## Task to carry out
Lay out the lines from the one with "The image size" through the end of the rows as a Markdown table with the columns Number and Record line. Skip blank lines and leave the pictures out.

[Element lookup records]
-------
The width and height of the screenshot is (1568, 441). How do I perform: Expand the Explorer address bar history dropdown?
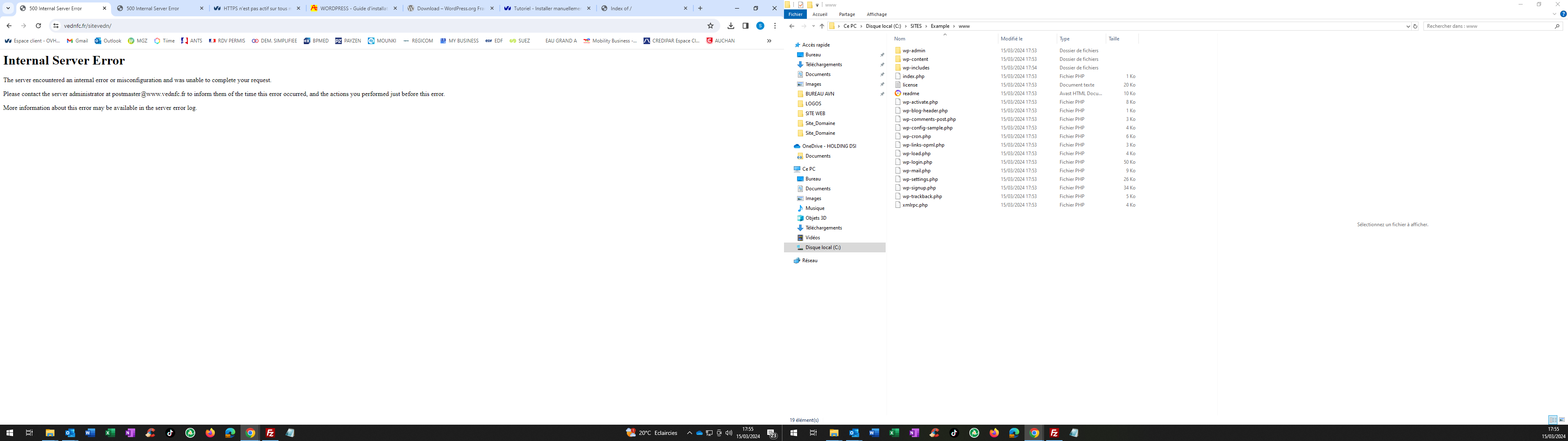click(1408, 26)
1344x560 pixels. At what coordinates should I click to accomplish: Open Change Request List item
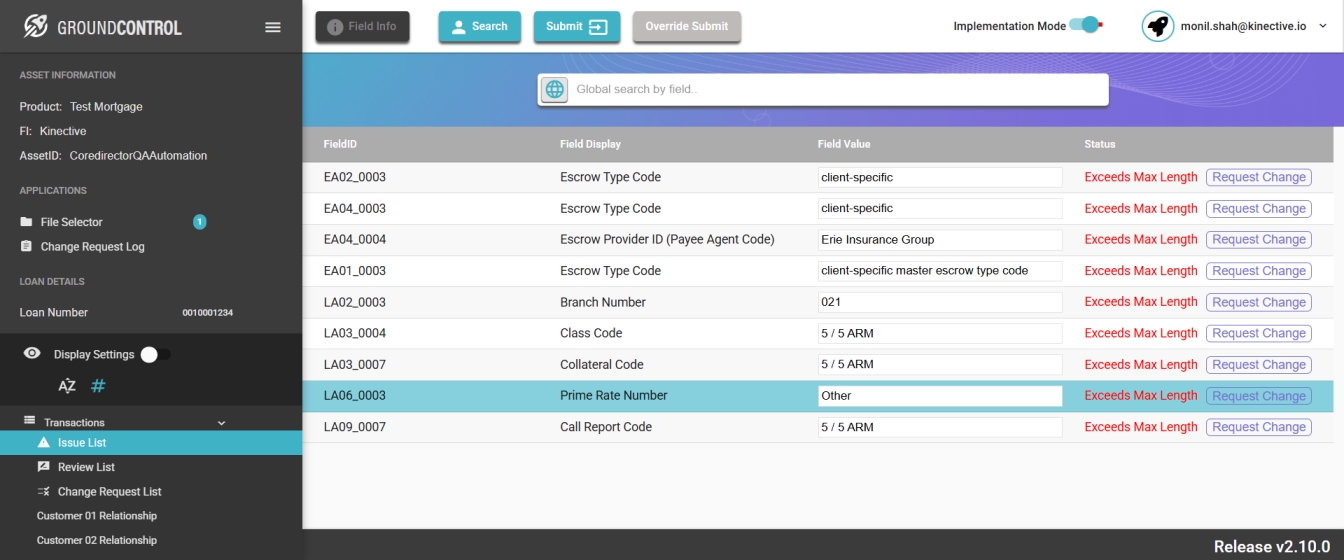[x=109, y=492]
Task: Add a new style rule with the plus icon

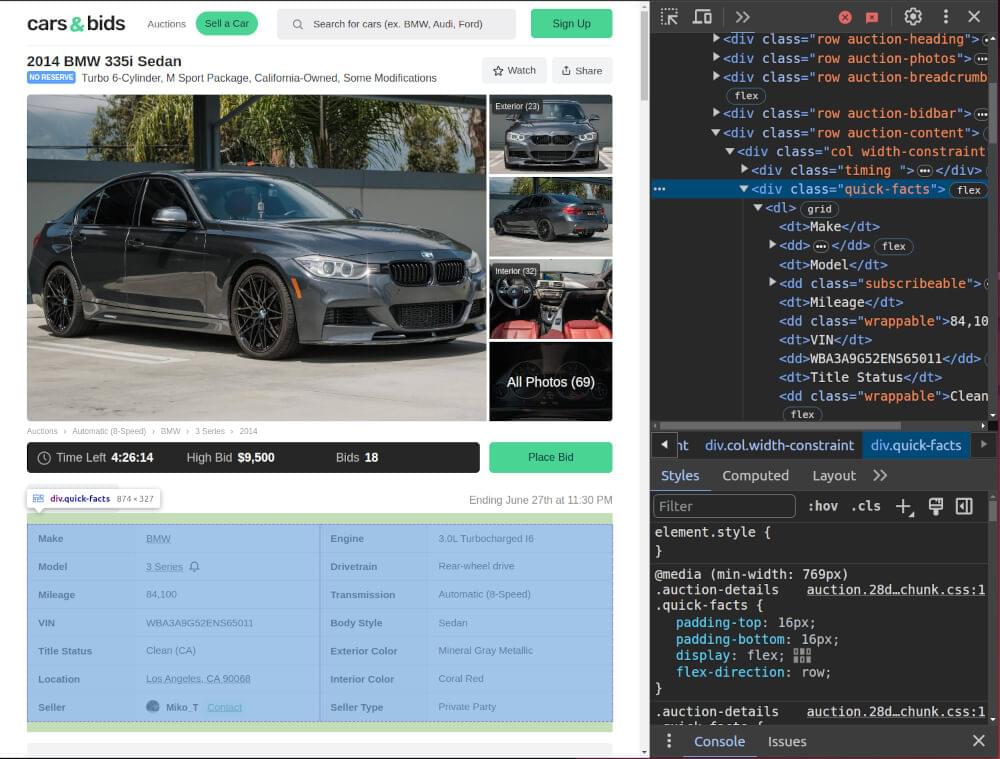Action: 903,506
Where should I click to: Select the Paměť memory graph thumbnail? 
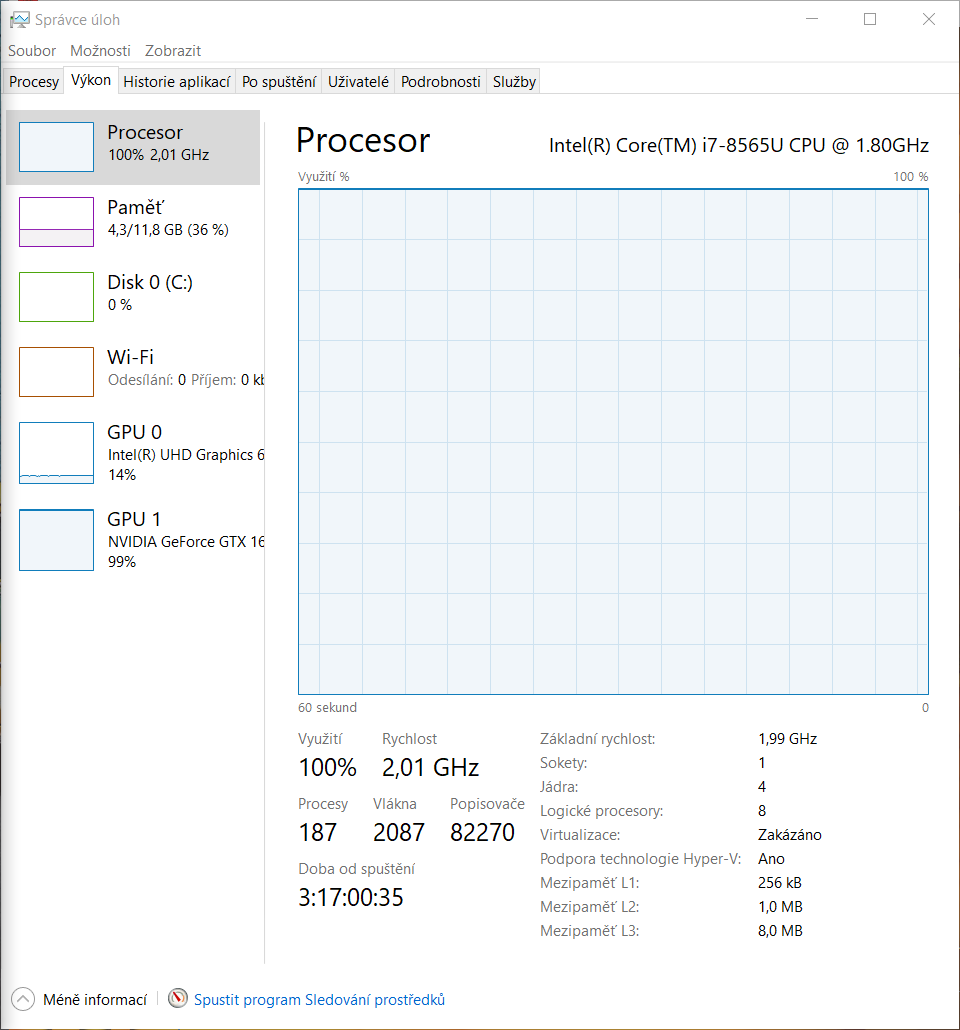[x=56, y=222]
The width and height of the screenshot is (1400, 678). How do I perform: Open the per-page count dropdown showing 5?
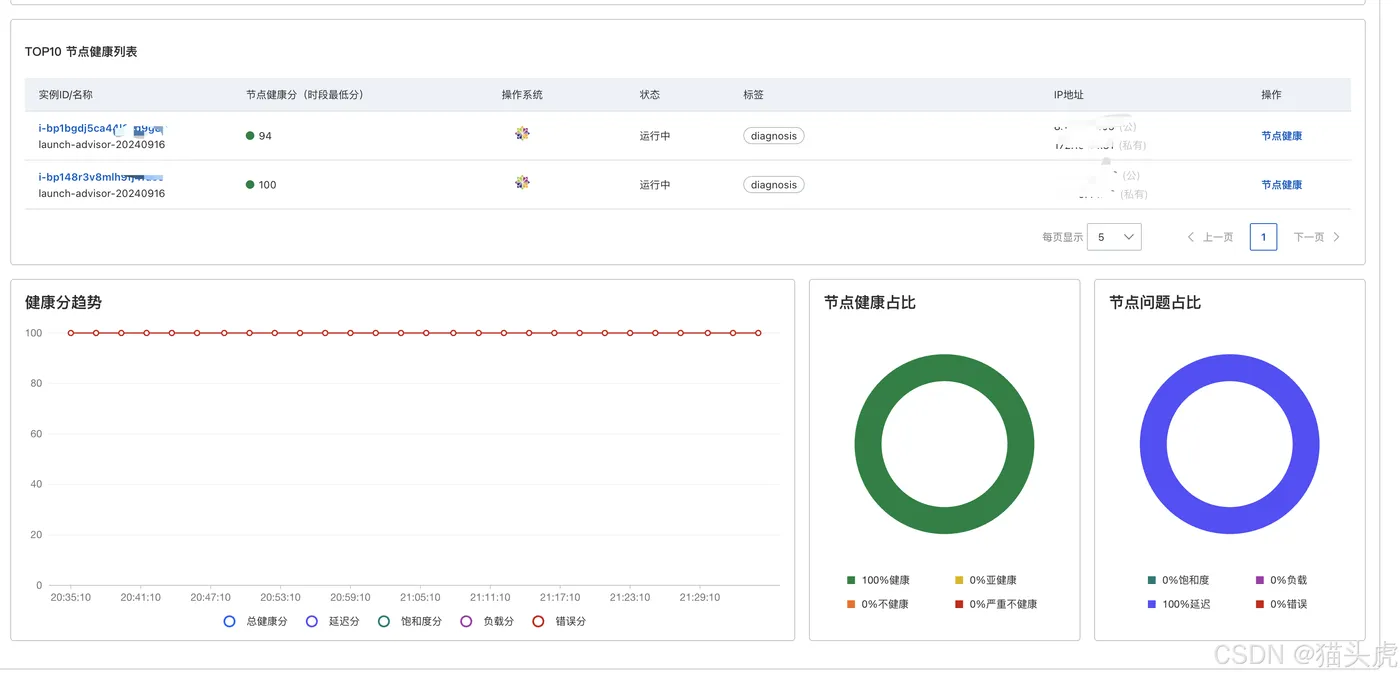coord(1114,237)
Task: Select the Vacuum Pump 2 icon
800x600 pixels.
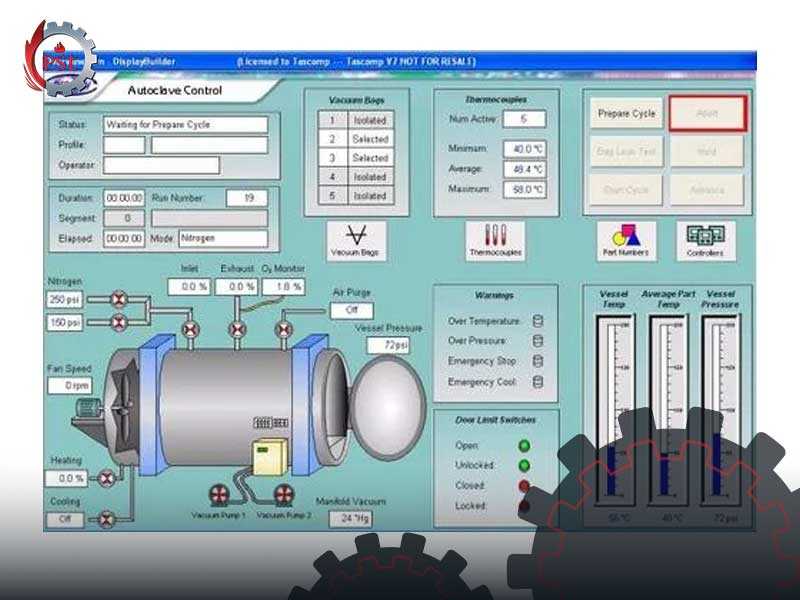Action: (284, 496)
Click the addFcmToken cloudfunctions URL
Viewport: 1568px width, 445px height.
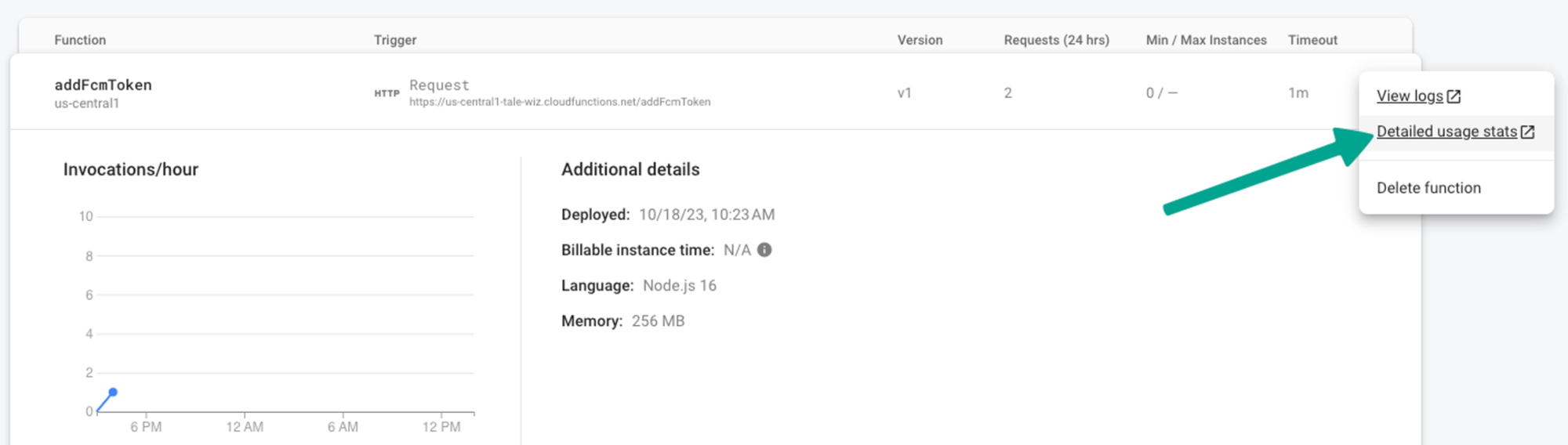pyautogui.click(x=560, y=102)

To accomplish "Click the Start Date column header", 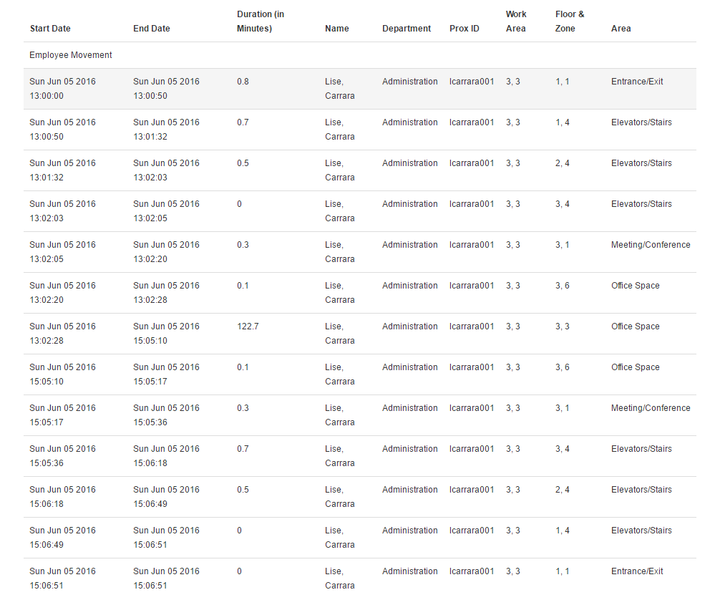I will click(50, 29).
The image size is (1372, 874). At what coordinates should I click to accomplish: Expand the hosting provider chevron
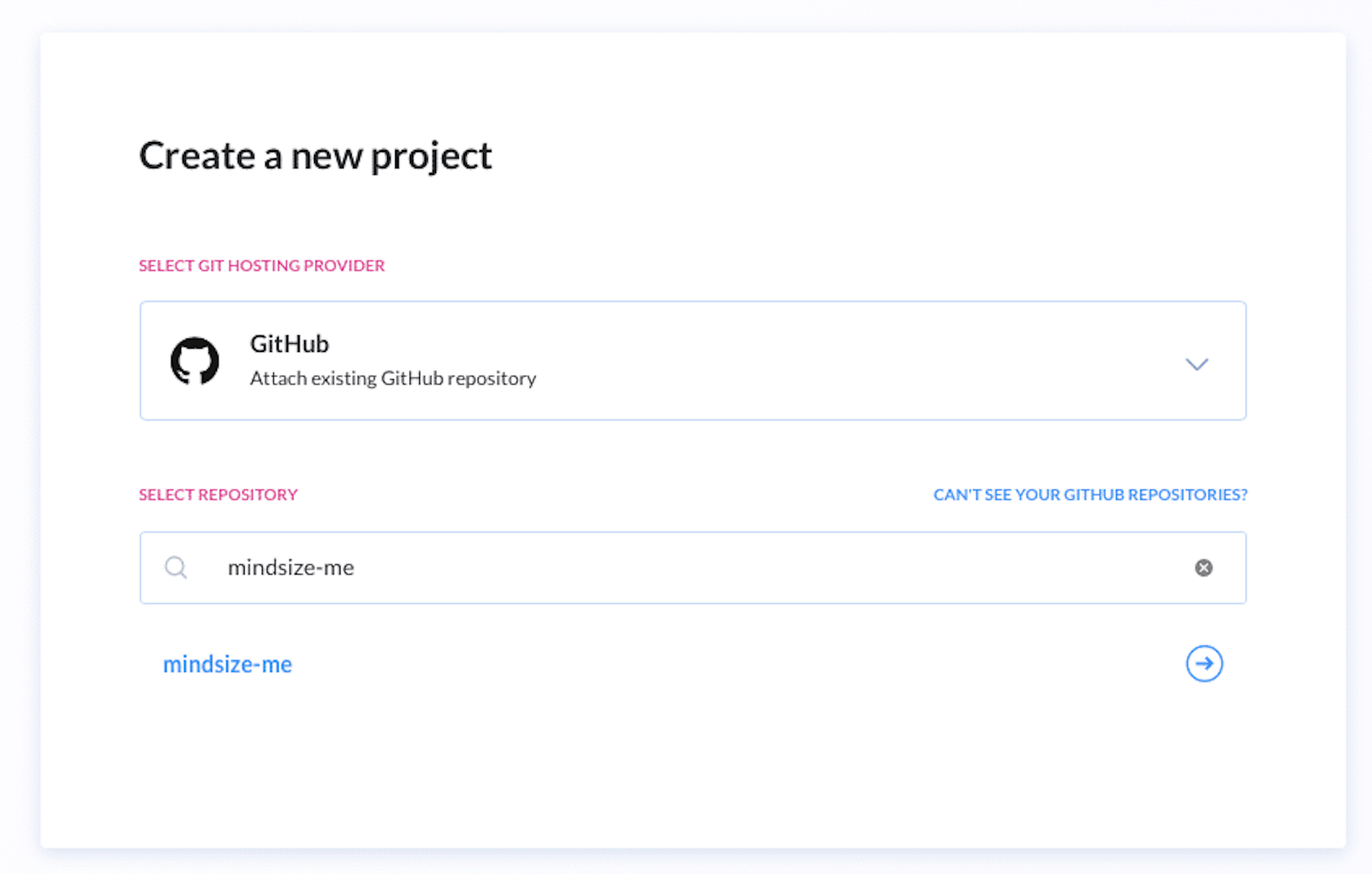(x=1196, y=364)
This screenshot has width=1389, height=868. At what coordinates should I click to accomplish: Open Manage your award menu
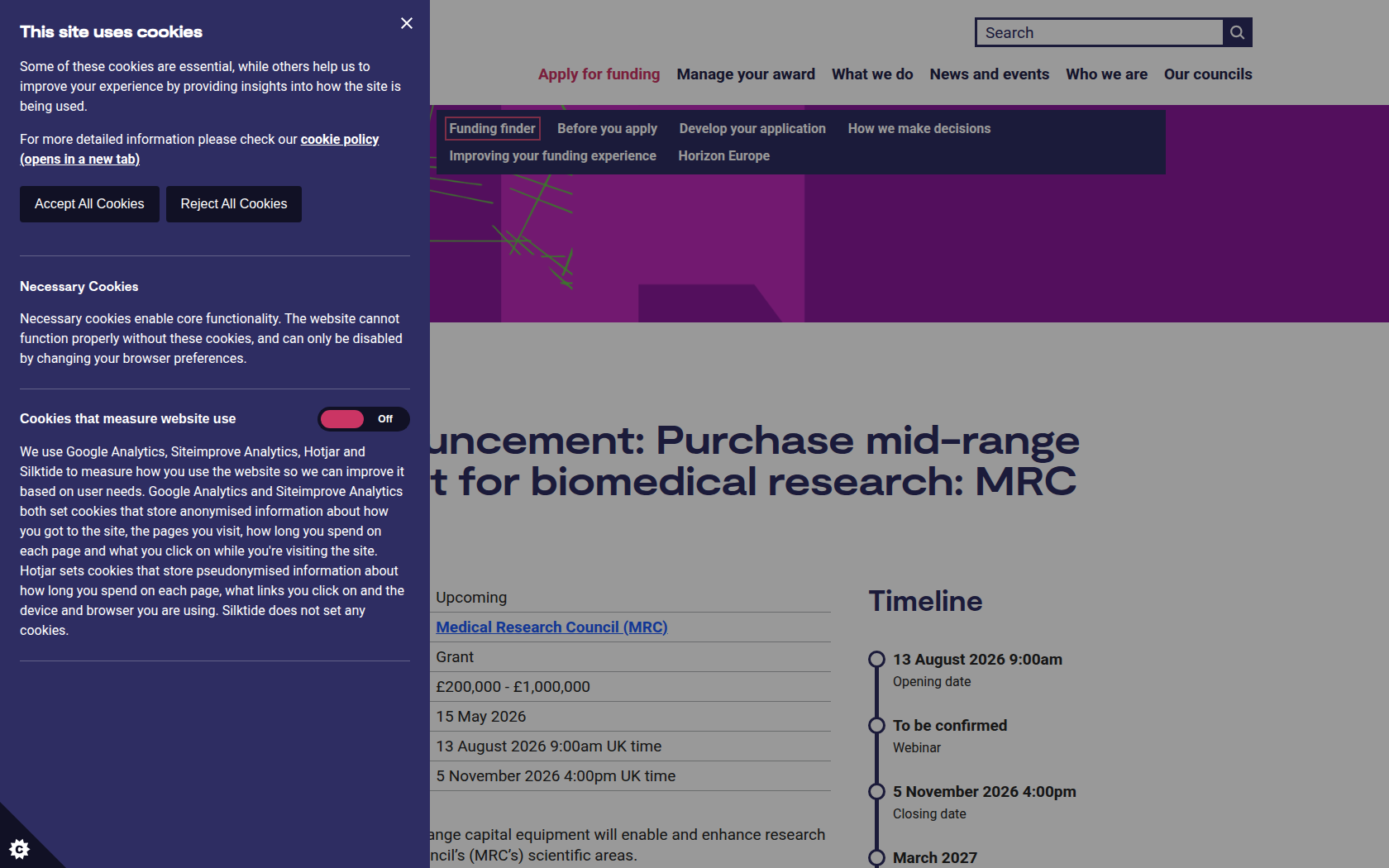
-------
## Output of the exercise
| Number | Record line |
|---|---|
| 1 | The image size is (1372, 874). At what coordinates should I click to accomplish: Expand the hosting provider chevron |
| 2 | (x=1196, y=364) |
| 3 | This screenshot has width=1389, height=868. At what coordinates should I click to accomplish: Open Manage your award menu |